運動は継続が一番重要です。まずは座りっぱなしの時間を減らすことから徐々に始めることも有効です。
食事や運動を改善しても血糖値がうまくコントロールできていない場合、糖尿病の薬が使用されます。最近では、糖尿病の治療薬であるSGLT2阻害薬が、心臓病の治療薬としても用いられています。
気をつけること
糖尿病の治療薬を内服している場合、かえって血糖値が下がり過ぎてしまう(=低血糖になる)可能性があります。

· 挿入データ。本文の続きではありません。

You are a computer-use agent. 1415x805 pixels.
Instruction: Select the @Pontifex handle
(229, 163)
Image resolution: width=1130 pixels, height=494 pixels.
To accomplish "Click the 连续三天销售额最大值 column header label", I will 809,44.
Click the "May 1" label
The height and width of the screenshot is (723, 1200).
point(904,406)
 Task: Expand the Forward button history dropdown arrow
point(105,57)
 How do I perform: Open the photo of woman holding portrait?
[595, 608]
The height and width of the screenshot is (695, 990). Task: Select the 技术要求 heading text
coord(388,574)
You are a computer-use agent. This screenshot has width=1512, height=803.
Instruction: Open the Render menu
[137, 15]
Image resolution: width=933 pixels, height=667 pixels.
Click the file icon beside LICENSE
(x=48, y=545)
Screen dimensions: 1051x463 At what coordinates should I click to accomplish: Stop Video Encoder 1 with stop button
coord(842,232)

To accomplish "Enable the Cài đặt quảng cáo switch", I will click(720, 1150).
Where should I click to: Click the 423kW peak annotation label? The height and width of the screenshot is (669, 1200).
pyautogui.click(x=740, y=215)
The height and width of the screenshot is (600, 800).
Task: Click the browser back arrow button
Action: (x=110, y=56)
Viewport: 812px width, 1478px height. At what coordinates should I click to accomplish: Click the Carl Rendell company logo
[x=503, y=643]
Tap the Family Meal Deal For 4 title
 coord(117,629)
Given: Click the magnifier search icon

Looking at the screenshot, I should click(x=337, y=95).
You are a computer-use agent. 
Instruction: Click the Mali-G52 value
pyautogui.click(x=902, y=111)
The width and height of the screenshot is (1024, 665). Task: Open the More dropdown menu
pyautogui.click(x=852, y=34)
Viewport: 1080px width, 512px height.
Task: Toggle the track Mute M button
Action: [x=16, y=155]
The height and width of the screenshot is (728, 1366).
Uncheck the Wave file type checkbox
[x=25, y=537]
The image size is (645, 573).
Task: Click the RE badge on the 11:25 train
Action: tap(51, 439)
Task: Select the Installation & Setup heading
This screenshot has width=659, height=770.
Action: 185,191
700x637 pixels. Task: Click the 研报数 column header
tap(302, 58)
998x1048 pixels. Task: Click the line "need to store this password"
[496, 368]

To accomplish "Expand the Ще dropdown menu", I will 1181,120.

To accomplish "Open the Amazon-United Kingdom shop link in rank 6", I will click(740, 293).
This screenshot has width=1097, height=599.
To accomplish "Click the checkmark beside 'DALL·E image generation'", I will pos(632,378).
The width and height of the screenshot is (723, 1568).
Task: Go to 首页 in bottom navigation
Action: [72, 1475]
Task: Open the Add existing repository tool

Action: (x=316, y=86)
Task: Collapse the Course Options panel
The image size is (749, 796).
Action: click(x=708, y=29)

人によって症状に差がありますが、低血糖になると、
- 冷や汗をかく
- 動悸がする
- 手足が震える
- 生あくびが出る
などの症状が出現することがあります。糖分を補充せず放っておくと命に関わることがある危険な状態であるため注意が必要です。
低血糖の対策としては、食事前や空腹時の運動を避けたり、飴玉やドラッグストアに売っているブドウ糖を携帯する、などが挙げられます。
高齢になると、低血糖時の症状を自覚しにくい場合もあります。「自分は一度も低血糖になったことがないから大丈夫」、と過信せずに、万が一に備えておくことも重要です。
まとめ
- 糖尿病は「インスリンの作用が十分でないためブドウ糖が有効に使われずに血糖値が普段より高くなっている状態」で血管を気づけて合併症を起こします。